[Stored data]

*** Begin section ***

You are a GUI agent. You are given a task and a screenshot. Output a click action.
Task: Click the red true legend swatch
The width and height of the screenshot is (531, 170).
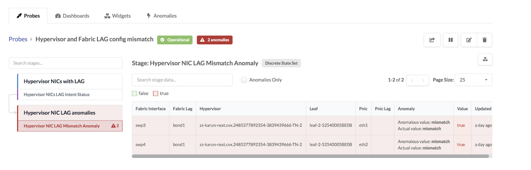point(156,93)
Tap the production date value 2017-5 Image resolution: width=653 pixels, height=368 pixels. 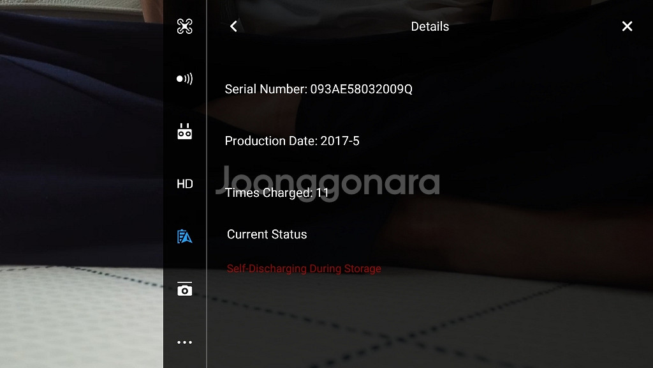click(340, 141)
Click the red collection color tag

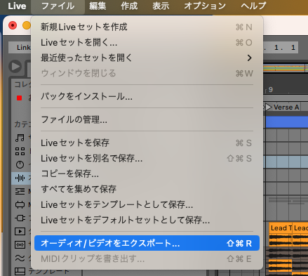pos(19,98)
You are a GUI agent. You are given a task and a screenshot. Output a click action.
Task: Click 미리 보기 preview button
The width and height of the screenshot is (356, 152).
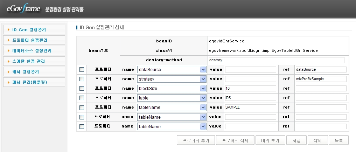tap(270, 140)
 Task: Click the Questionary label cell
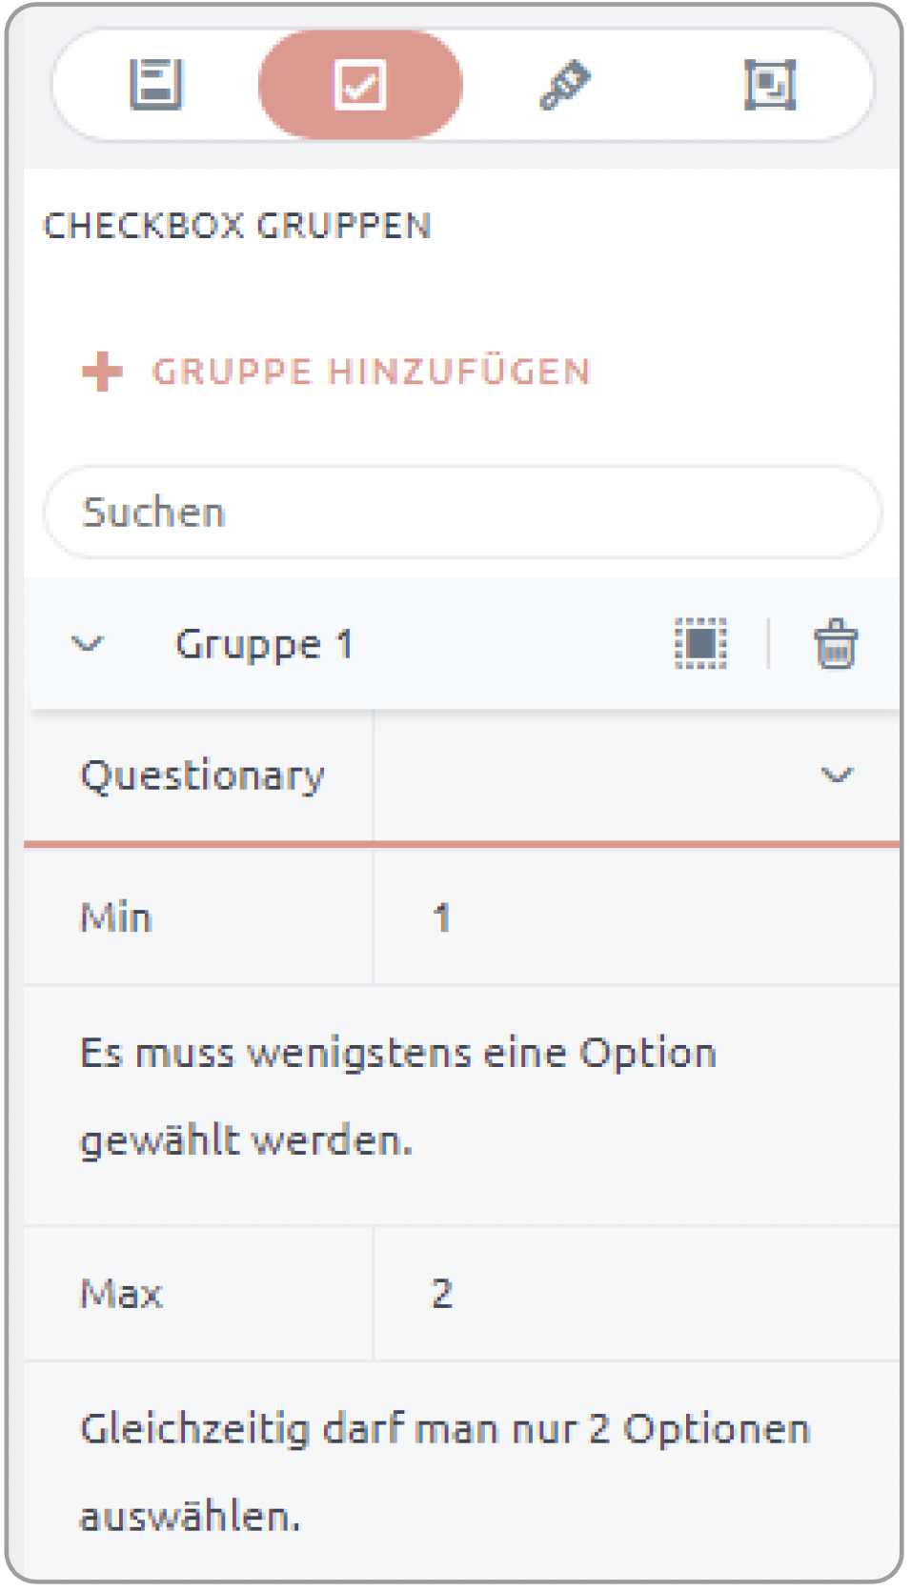tap(198, 775)
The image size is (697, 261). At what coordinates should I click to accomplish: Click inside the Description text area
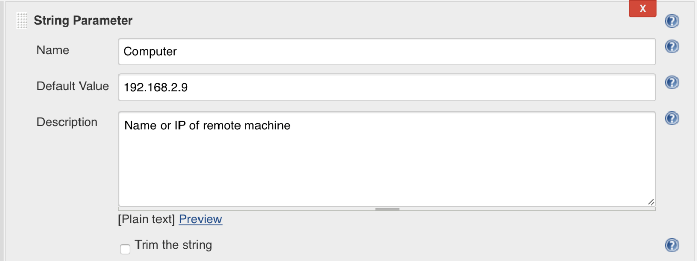click(387, 159)
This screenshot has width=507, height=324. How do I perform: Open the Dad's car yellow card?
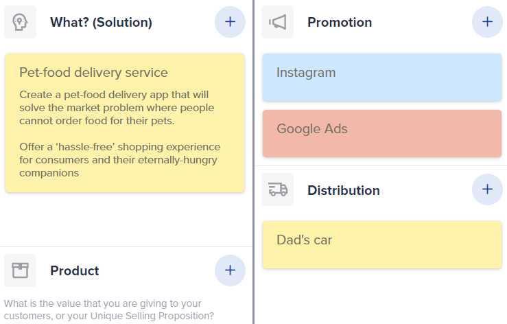(x=382, y=244)
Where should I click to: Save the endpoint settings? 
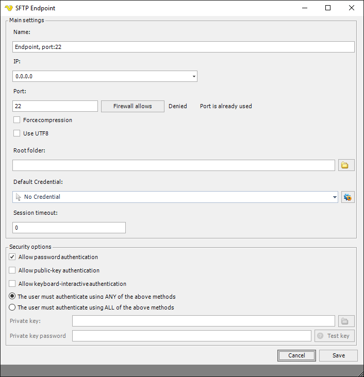click(x=338, y=355)
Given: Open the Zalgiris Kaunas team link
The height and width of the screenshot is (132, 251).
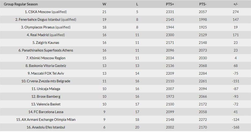Looking at the screenshot, I should click(x=48, y=43).
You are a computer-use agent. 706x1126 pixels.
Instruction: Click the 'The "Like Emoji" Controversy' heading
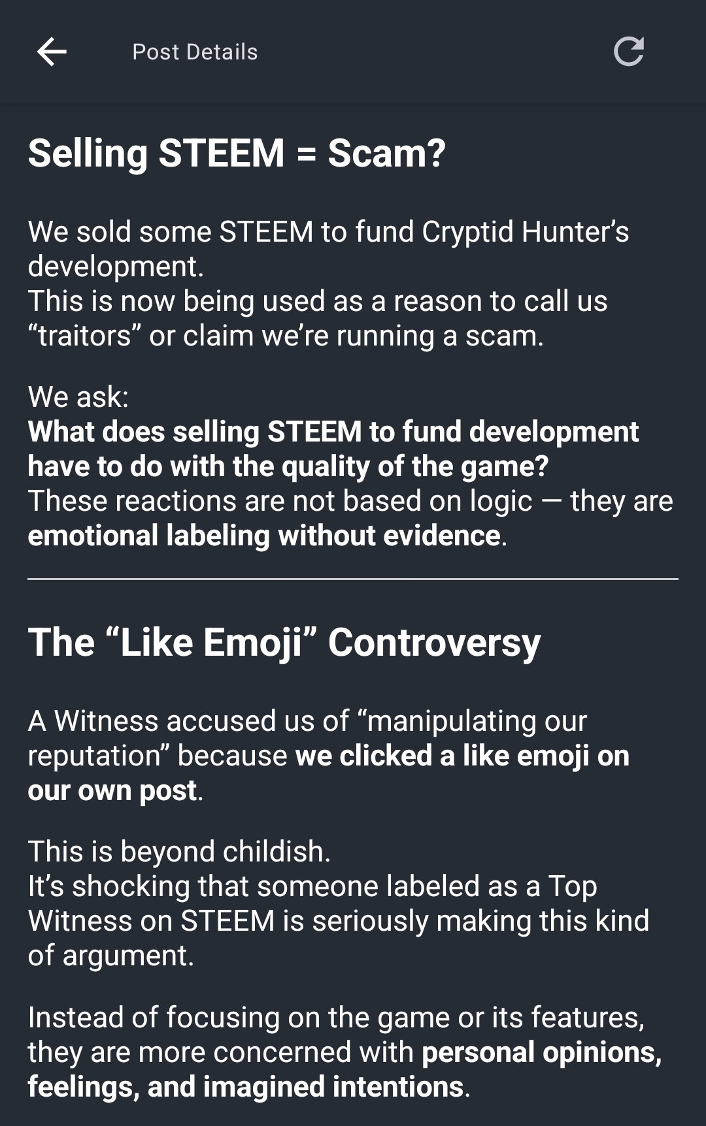click(284, 643)
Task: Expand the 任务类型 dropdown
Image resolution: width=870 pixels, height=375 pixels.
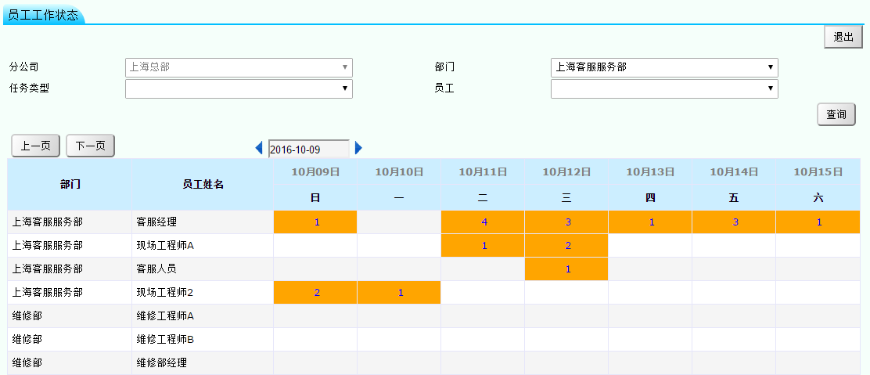Action: point(239,89)
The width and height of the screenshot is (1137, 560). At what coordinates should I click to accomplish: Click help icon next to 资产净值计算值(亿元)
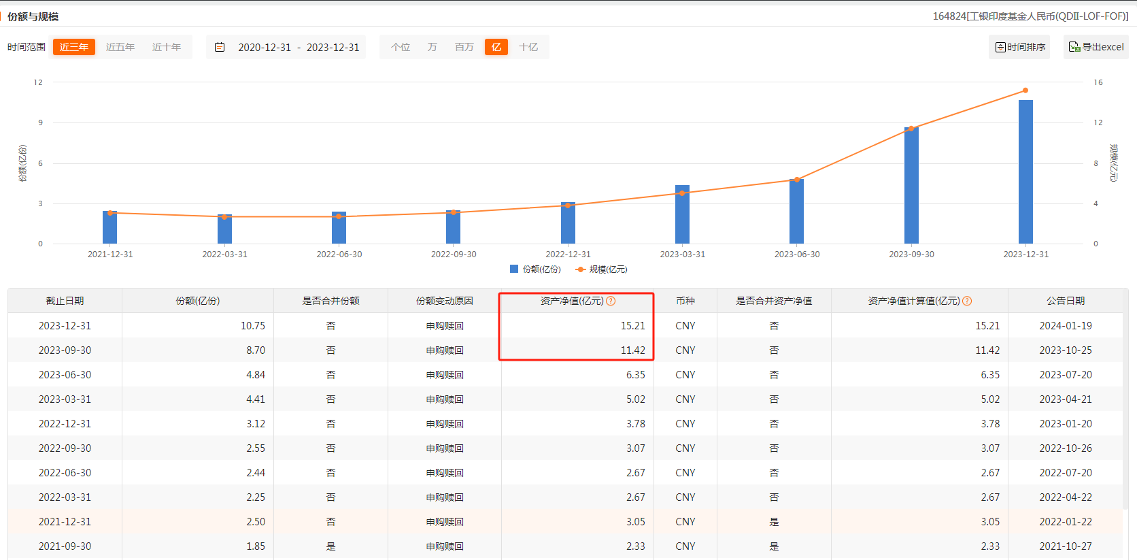point(967,301)
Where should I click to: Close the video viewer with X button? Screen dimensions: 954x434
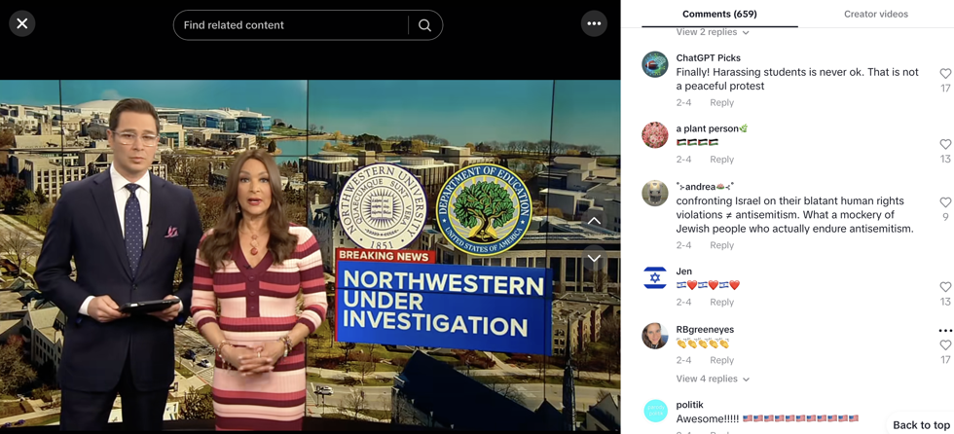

*** End section ***

■ **EXERCISE BRIEF**: Print exactly the lines from the one containing "This screenshot has" through the last line of the records, both included, and leave out the pictures.

■ **ANSWER BOX**:
This screenshot has width=507, height=324. How do I perform: Open the Dad's car yellow card?
(x=382, y=244)
Where should I click to: Save the endpoint settings? 
click(x=338, y=355)
Given: Open the Zalgiris Kaunas team link
The height and width of the screenshot is (132, 251).
Looking at the screenshot, I should click(x=48, y=43).
You are a computer-use agent. 706x1126 pixels.
Instruction: Click the 'The "Like Emoji" Controversy' heading
click(284, 643)
Task: Expand the 任务类型 dropdown
Image resolution: width=870 pixels, height=375 pixels.
Action: point(239,89)
The width and height of the screenshot is (1137, 560). At what coordinates should I click to accomplish: Click help icon next to 资产净值计算值(亿元)
point(967,301)
Where should I click to: Close the video viewer with X button? Screen dimensions: 954x434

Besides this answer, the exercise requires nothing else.